In the listing below, update the stretch from the line containing "Click the RELEASE DATE label" through the line containing "[x=183, y=233]" by replacing "carousel dot" with "slider dot", leaving everything else unchanged.

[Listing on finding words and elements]

==================================================

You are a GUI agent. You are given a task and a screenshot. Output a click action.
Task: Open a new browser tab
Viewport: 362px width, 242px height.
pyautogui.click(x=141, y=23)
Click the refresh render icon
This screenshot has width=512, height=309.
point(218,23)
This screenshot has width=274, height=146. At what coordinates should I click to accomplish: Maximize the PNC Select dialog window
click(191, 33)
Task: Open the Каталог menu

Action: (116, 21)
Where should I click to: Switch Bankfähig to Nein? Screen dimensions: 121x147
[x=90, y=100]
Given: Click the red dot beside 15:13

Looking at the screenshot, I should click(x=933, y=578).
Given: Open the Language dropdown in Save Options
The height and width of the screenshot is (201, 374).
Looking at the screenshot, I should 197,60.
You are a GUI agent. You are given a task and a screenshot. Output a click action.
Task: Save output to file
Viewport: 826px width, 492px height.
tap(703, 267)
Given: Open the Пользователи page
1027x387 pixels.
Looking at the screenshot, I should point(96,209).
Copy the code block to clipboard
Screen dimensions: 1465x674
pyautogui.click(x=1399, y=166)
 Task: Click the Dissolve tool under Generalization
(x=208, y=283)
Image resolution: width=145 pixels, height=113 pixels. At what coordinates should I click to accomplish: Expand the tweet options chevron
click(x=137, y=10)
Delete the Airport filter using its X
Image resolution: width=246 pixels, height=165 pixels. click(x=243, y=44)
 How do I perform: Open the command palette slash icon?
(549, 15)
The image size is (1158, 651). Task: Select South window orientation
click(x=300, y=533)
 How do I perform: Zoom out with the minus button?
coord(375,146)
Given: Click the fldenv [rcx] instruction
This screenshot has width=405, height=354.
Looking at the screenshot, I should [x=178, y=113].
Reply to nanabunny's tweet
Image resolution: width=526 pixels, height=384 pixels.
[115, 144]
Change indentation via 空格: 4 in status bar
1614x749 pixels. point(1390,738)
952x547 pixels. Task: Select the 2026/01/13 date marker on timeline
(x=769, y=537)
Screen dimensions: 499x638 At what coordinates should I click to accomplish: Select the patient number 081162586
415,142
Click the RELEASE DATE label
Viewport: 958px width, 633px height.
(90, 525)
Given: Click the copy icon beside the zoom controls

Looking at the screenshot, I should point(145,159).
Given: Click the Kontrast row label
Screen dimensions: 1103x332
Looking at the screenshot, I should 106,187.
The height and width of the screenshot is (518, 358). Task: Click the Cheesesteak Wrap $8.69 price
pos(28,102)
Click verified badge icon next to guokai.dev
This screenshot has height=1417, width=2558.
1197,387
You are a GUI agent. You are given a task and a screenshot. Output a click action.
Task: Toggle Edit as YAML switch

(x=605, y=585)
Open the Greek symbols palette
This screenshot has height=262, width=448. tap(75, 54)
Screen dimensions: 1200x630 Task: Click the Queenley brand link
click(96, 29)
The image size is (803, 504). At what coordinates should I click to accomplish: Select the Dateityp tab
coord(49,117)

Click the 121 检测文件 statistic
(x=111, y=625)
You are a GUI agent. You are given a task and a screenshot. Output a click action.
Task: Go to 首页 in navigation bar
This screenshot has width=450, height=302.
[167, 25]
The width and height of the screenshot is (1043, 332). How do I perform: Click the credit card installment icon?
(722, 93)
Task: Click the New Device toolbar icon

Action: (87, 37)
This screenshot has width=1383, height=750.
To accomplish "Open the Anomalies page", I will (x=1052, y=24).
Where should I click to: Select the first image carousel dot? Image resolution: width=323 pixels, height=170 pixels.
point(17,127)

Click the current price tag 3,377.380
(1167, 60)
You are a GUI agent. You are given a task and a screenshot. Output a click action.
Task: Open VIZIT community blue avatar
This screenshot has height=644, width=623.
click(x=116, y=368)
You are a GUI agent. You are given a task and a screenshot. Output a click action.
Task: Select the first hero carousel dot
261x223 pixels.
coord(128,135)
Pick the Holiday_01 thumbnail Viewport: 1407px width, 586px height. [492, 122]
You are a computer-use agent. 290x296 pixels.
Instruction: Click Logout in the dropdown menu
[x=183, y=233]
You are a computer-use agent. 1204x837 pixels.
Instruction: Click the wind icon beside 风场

==================================================

**In response:**
Click the RELEASE DATE label
Viewport: 958px width, 633px height.
(90, 525)
Given: Click the copy icon beside the zoom controls

Looking at the screenshot, I should point(145,159).
Given: Click the Kontrast row label
Screen dimensions: 1103x332
Looking at the screenshot, I should 106,187.
The height and width of the screenshot is (518, 358). Task: Click the Cheesesteak Wrap $8.69 price
pos(28,102)
Click verified badge icon next to guokai.dev
This screenshot has height=1417, width=2558.
1197,387
You are a GUI agent. You are given a task and a screenshot. Output a click action.
Task: Toggle Edit as YAML switch

(x=605, y=585)
Open the Greek symbols palette
This screenshot has height=262, width=448. tap(75, 54)
Screen dimensions: 1200x630 Task: Click the Queenley brand link
click(96, 29)
The image size is (803, 504). At what coordinates should I click to accomplish: Select the Dateityp tab
coord(49,117)

Click the 121 检测文件 statistic
(x=111, y=625)
You are a GUI agent. You are given a task and a screenshot. Output a click action.
Task: Go to 首页 in navigation bar
This screenshot has width=450, height=302.
[167, 25]
The width and height of the screenshot is (1043, 332). How do I perform: Click the credit card installment icon?
(722, 93)
Task: Click the New Device toolbar icon

Action: (87, 37)
This screenshot has width=1383, height=750.
To accomplish "Open the Anomalies page", I will (x=1052, y=24).
Where should I click to: Select the first image slider dot? Image resolution: width=323 pixels, height=170 pixels.
point(17,127)

Click the current price tag 3,377.380
(1167, 60)
You are a GUI agent. You are given a task and a screenshot. Output a click action.
Task: Open VIZIT community blue avatar
This screenshot has height=644, width=623.
click(x=116, y=368)
You are a GUI agent. You are given a task and a screenshot. Output a click action.
Task: Select the first hero slider dot
261x223 pixels.
coord(128,135)
Pick the Holiday_01 thumbnail Viewport: 1407px width, 586px height. [492, 122]
You are a computer-use agent. 290x296 pixels.
Instruction: Click Logout in the dropdown menu
[x=183, y=233]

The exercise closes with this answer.